Reproduce the records below, swapping "icon" for "button" and leaving everything else unchanged. Omit the pictures from your answer.

___ INPUT FOR THIS TASK ___

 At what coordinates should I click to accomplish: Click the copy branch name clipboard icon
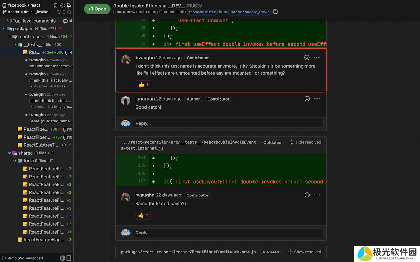276,12
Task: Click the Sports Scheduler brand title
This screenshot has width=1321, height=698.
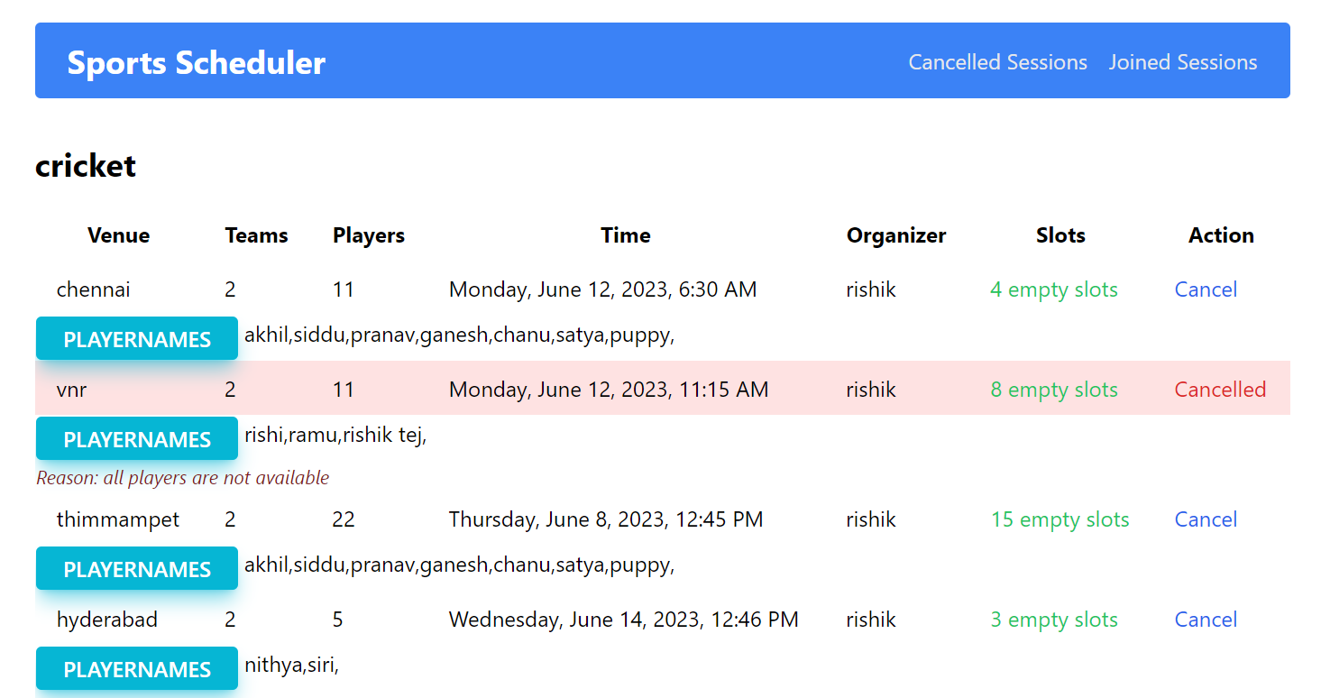Action: 196,62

___

> _FINISHED ANSWER_
 At what coordinates should I click to accomplish: Click the copy branch name clipboard button
276,12
Task: Click the Sports Scheduler brand title
This screenshot has width=1321, height=698.
Action: 196,62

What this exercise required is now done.